Digital vaccine certificates could help return of international students: Australian official

Before the Covid-19 outbreak, there were more than 400,000 international students studying at Australian universities.
Before the Covid-19 outbreak, there were more than 400,000 international students studying at Australian universities.PHOTO: REUTERS

CANBERRA (XINHUA) - Australian Education Minister Alan Tudge said a digital vaccine certification system could pave the way for the return of international students to the country.

Under the proposal raised by Tudge on Monday (Jan 25), incoming passengers to Australia who have been inoculated against Covid-19 would not have to quarantine for 14 days. However, its success is dependant on the government finding a way to link vaccine certificates to a new digitised system for incoming passenger cards it plans to introduce in 2021.

Tudge said if a solution could be found, the certificates could be a pathway for international students to enter Australia in large numbers.

"If a vaccine works and stops the spread, and it can be rolled out effectively in source countries and we can have surety over vaccination certificates, then there is the potential to be able to bring in more international students without them having to quarantine," he told Nine Entertainment newspapers. "In part, that would be facilitated by the fact that we're digitising the incoming passenger card."

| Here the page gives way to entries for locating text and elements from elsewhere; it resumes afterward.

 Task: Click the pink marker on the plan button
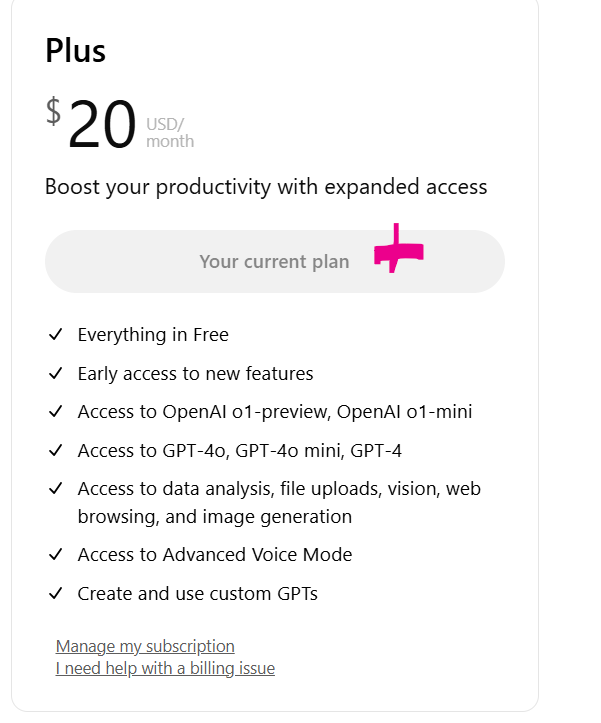click(x=397, y=253)
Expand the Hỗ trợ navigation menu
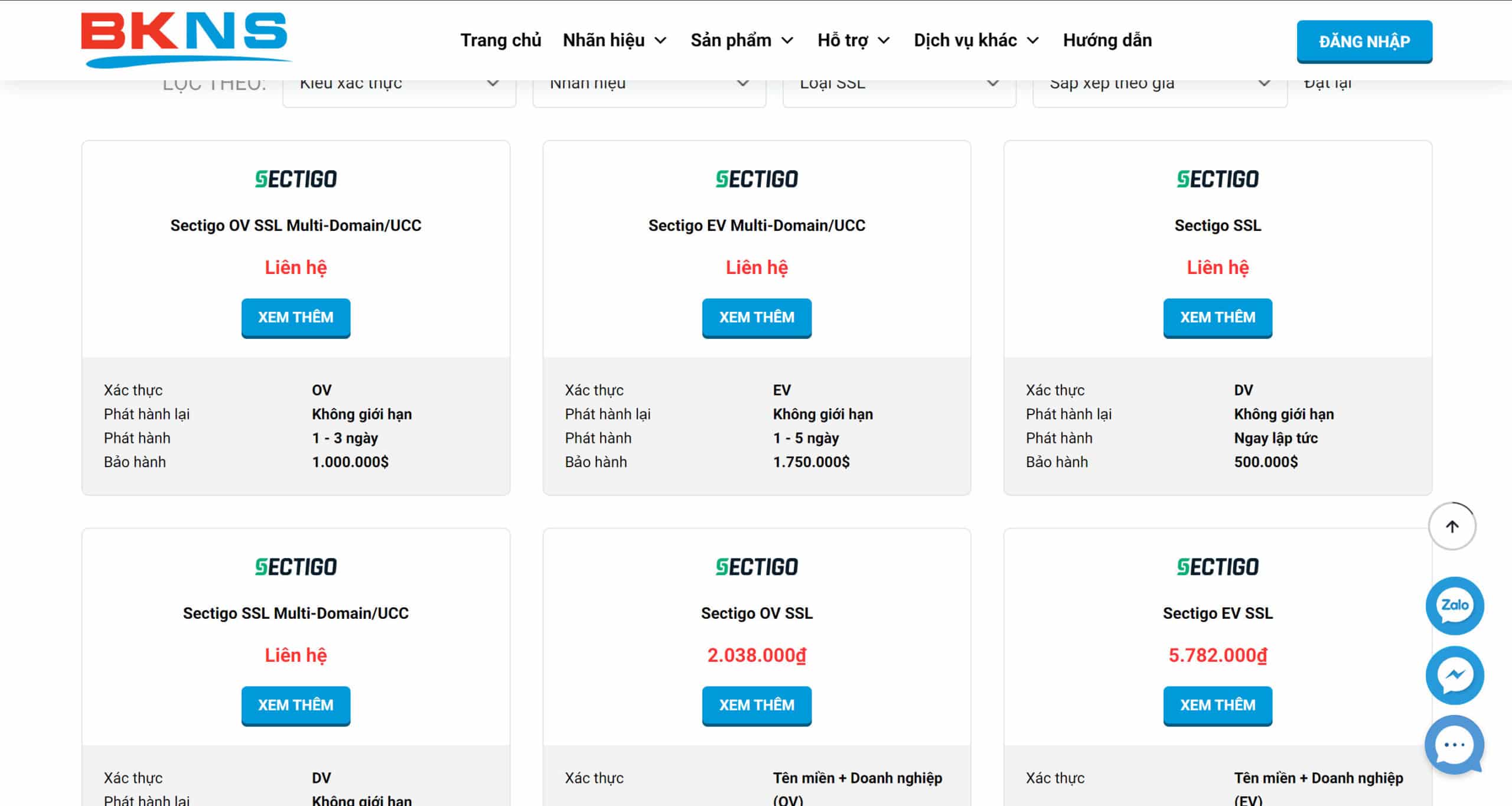This screenshot has width=1512, height=806. [853, 40]
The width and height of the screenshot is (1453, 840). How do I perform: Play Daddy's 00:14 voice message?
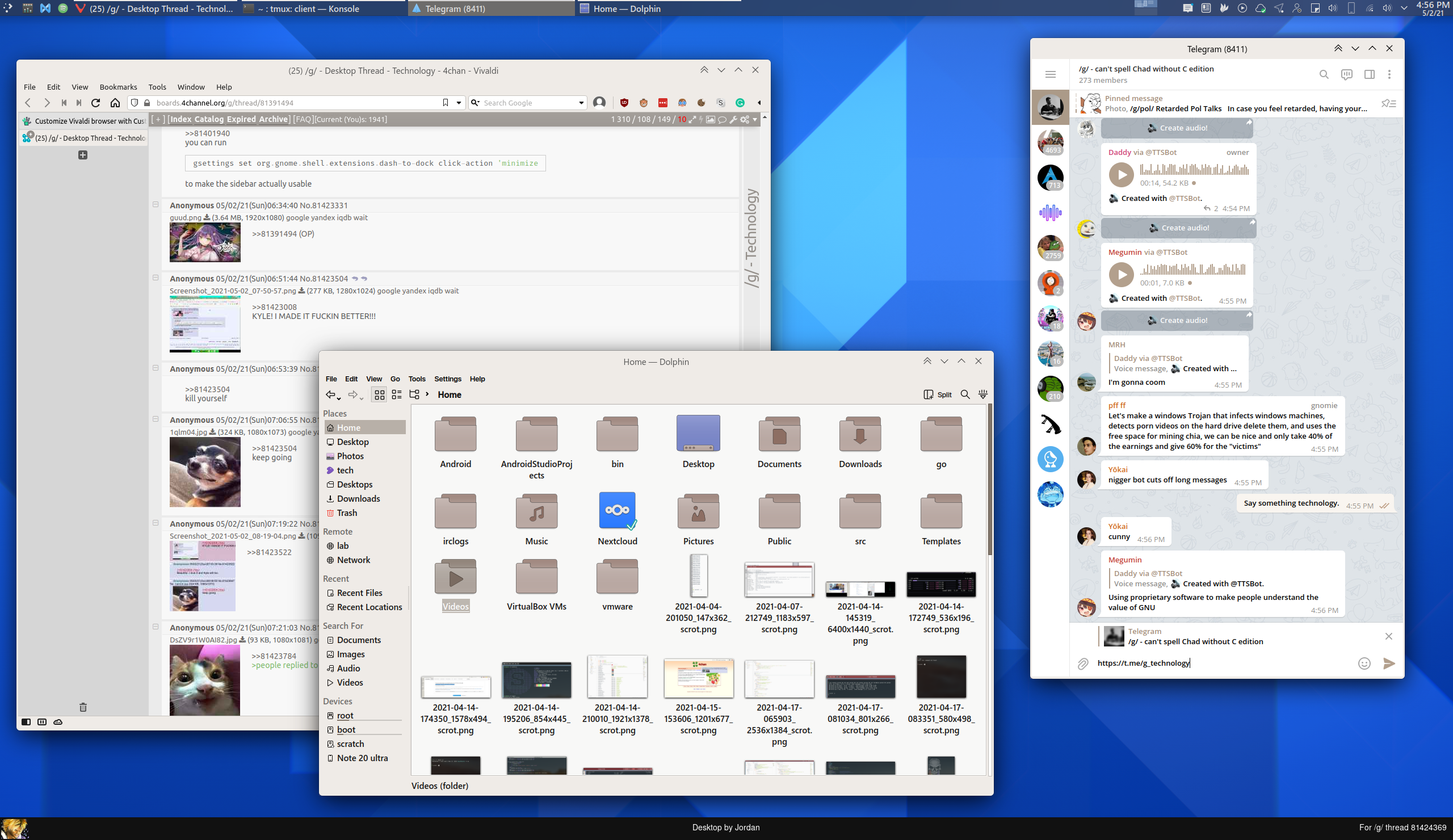click(x=1121, y=175)
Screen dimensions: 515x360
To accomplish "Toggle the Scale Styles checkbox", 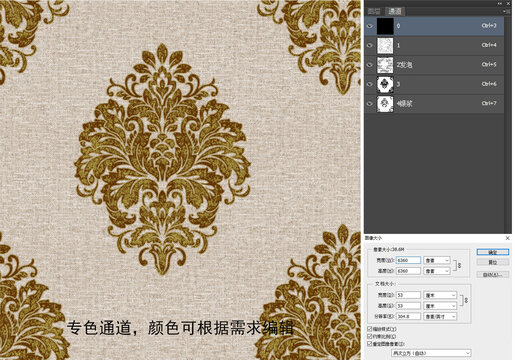I will [x=369, y=329].

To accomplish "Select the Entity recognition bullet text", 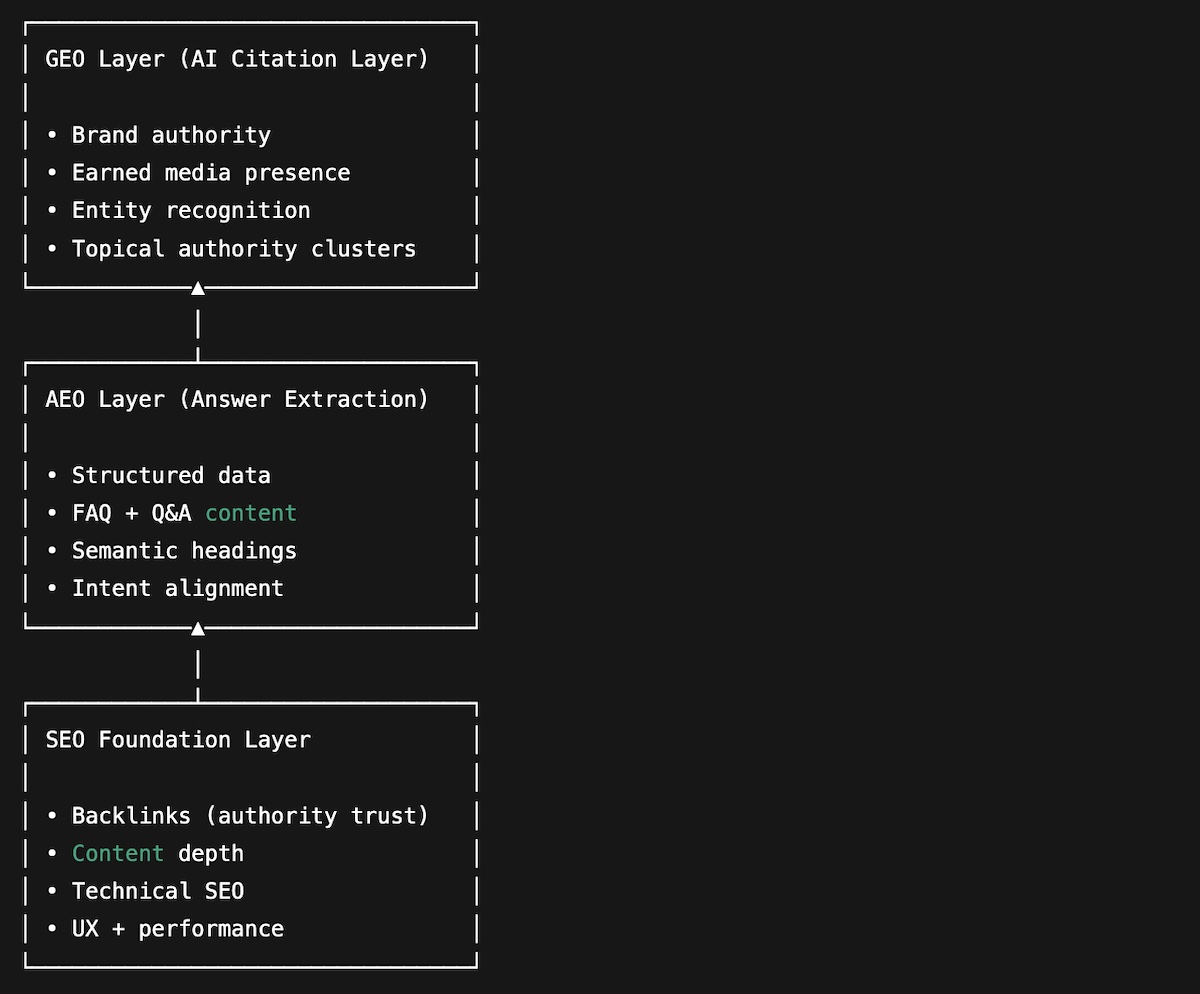I will [191, 211].
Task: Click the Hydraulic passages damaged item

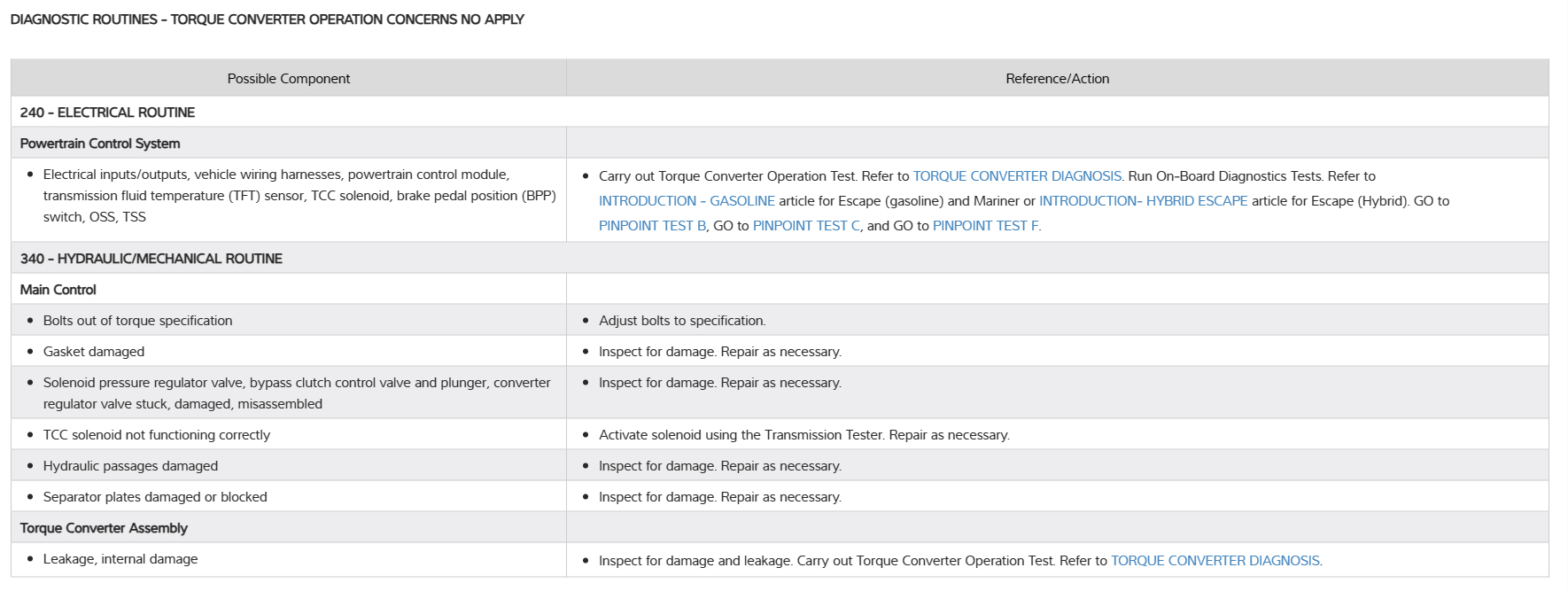Action: [130, 466]
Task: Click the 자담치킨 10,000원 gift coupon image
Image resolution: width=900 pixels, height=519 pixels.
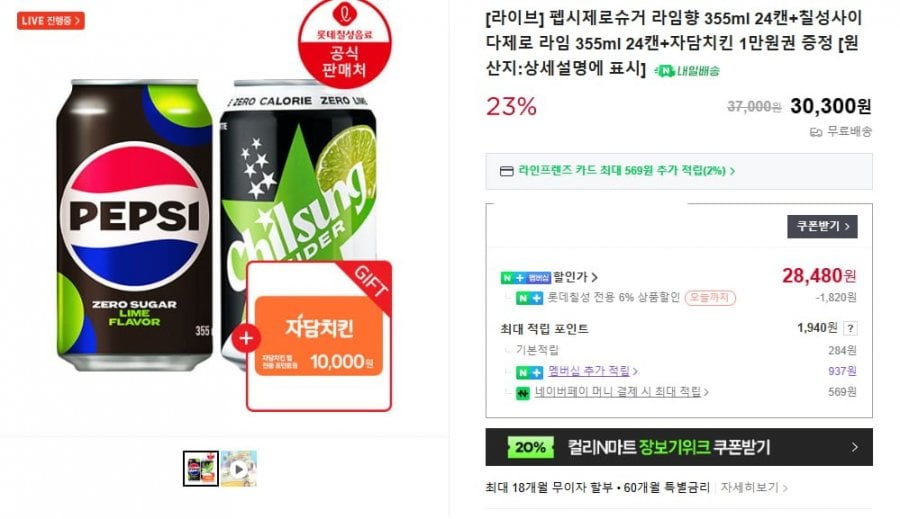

"Our aspiration is that we would then be able to electronically staple an authenticated, biometrically connected vaccination certification to that card." It comes only days after Tudge said that he didn't know when Australia's lucrative international education sector could restart.

Prior to the outbreak of Covid-19, there were more than 400,000 international students studying at Australian universities. According to the Australian Bureau of Statistics (ABS), international education was worth about 32 billion Australian dollars (S$32.8 billion) in the financial year 2017-2018.

Universities have repeatedly warned that without international students they would have to significantly reduce their research budgets and cut jobs.